Dans la petite boutique, celle qui se voyait déjà ma belle-mère : « Tout ce que tu veux, prends-le ! Choisis ! » L’ordre aussi bien que l’image entêtante des marnas en boubou derrière leurs grillades, dans la rue, m’avaient fait refuser en bloc. La main plongeait dans l’ivoire, l’or des fermoirs, la malachite. J’étais le Christ au désert. Je ne fléchirais point. J’eus tort, peut-être : je reçus, de force, force pierres trop vertes ou trop brunes, scellées par de trop gros fermoirs, odieuses.

« Faites-nous plaisir. » Le plus petit des trois militaires s’était avancé vers nous, mitraillette au poing. C’était la première fois que j’en voyais une. Il tenait son énorme engin noir tendu vers moi. Stan ne riait plus. J’ai compris. Sans le regarder, je savais. Je savais qu’il laisserait faire. Il m’avait conduite dans cet endroit interdit, pour me montrer le fleuve. La végétation nous dépassait d’une tête. Nous avions dû écarter ces hommes et ces femmes végétaux sans visage pour nous frayer un chemin jusqu’à l’eau. J’avais été déçue. Je ne comprenais pas pourquoi il m’avait emmenée là. Pas de femmes qui battaient le linge, sur la berge, pas d’hommes et d’enfants en pirogue sur le fleuve, comme nous en avions vu ailleurs, dans ce qu’il appelait dédaigneusement la brousse (plus tard, j’avais compris que dans son esprit tout ce qui n’était pas Kin était la brousse). Juste la grande masse de l’eau, trop large et massive pour être appréhendée, et, de l’autre côté : Brazza. Ah ! J’avais voulu faire une photo de ce fleuve frontière pour matérialiser le concept qui m’échappait. C’est à ce moment que les soldats étaient apparus, hurlant au Secret Défense, nous menaçant de jeter en prison les espions que nous étions. Ils avaient réclamé le film, Stan le leur avait donné, presque sans parlementer. Ils nous encerclaient à présent. Le plus petit s’était avancé vers moi, mitraillette au poing, et il avait dit : « Faites-nous plaisir. »

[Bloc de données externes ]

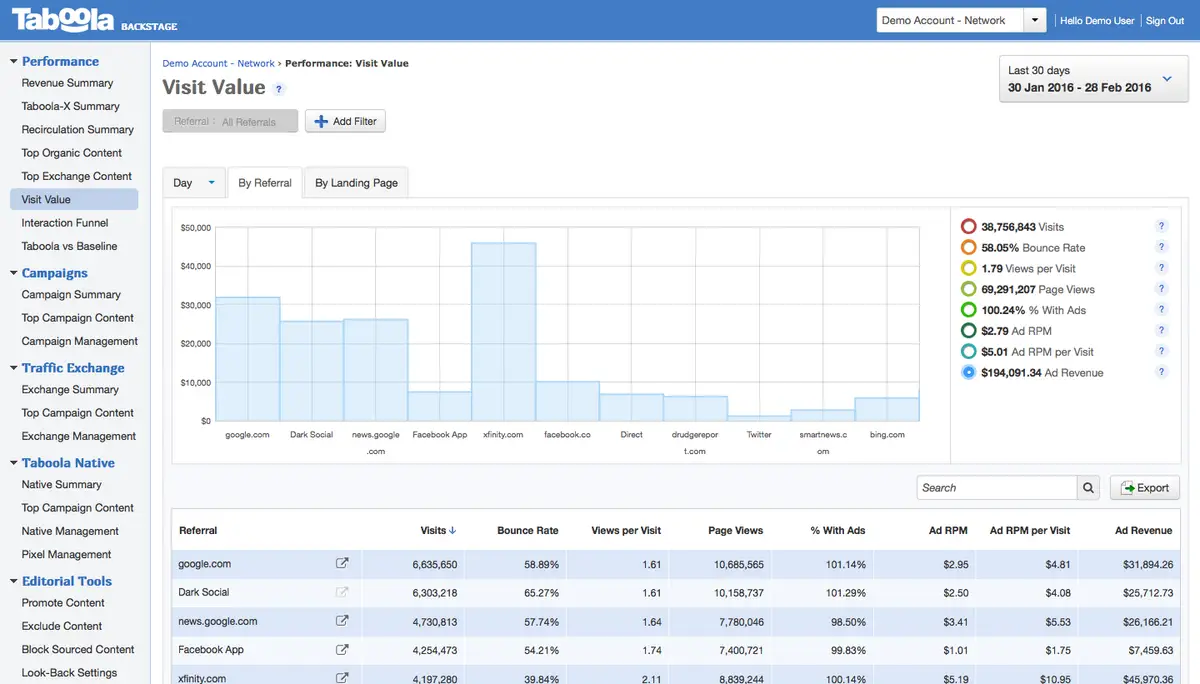Open Revenue Summary in the sidebar
The image size is (1200, 684).
coord(67,83)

Les hurlements de rire que Stan avait fait retentir sur la piste bloquaient toutes les issues. C’était l’histoire d’un Noir à qui un Blanc avait intimé l’ordre de rester dans le cercle qu’il avait tracé devant lui à la craie. Et le Noir s’était mis au centre du cercle et n’en avait plus bougé. Au sommet d’une colline, alors que s’étageait sous nos yeux une merveilleuse palmeraie bleutée sous le soleil pesant, j’avais haï la nature humaine. Pour me raccrocher à quelque chose, j’avais demandé à Stéphane pourquoi il se faisait appeler Stan. À cause de Stanley ? La chose pouvait se comprendre, et se comprendre de diverses manières. Mon père, et ma mère, avaient tort, je le savais. Il avait fallu que je voie cela, que cela s’imprime en moi, que j’en sorte ce quelque chose que je sentais confusément.

Les soldats, finalement, ne demandaient que de l’argent, J’avais fait semblant de le croire. Je savais cependant que, m’eût-on demandé de me placer dans le cercle et de ne pas en sortir, Stan aurait regardé impuissant, laissant odieusement baller ses bras adipeux.

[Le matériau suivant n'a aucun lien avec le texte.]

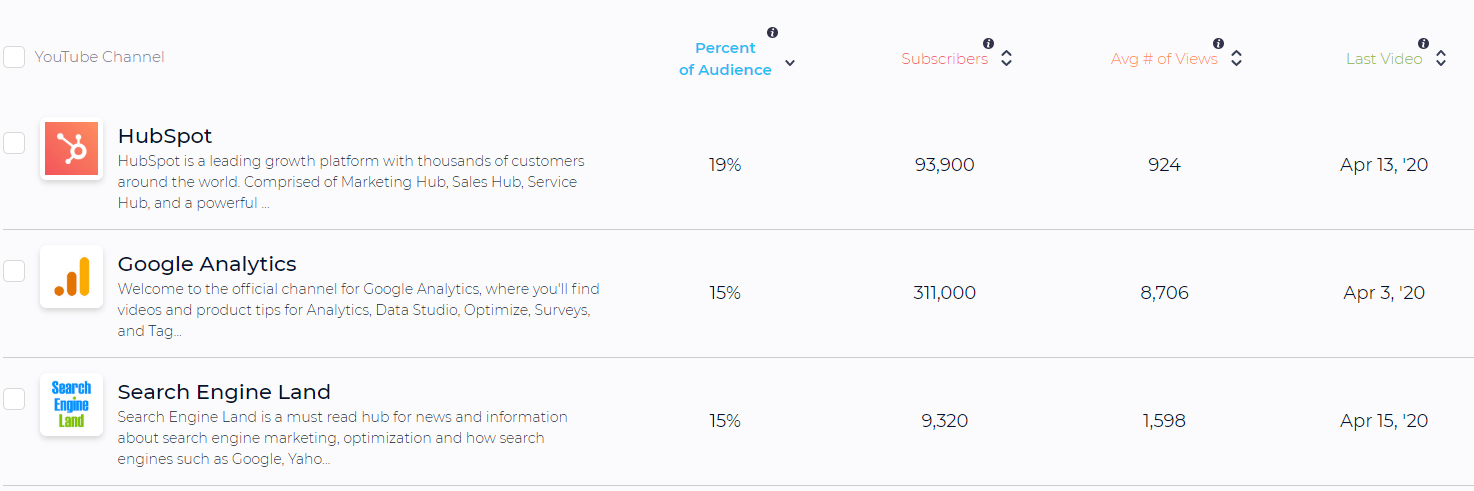Open the Search Engine Land channel title
1474x491 pixels.
click(x=224, y=392)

La nuit qui suivit, je me réveillai en sursaut. Un lézard tombé du plafond se débattait dans la vallée supérieure de ma robe à nuit. Surmontant mon dégoût, je le fixai droit dans ses yeux glauques. Nous n’avions rien à nous dire. Je repris le premier avion pour Bruxelles, effarée pour toujours par cette parenthèse africaine. Car j’étais l’Afrique, un continent beau et tendre, exubérant, ravagé par des hommes qui ne se posent aucune question. Je regretterais les palmiers bleus, et ce serait à peu près tout.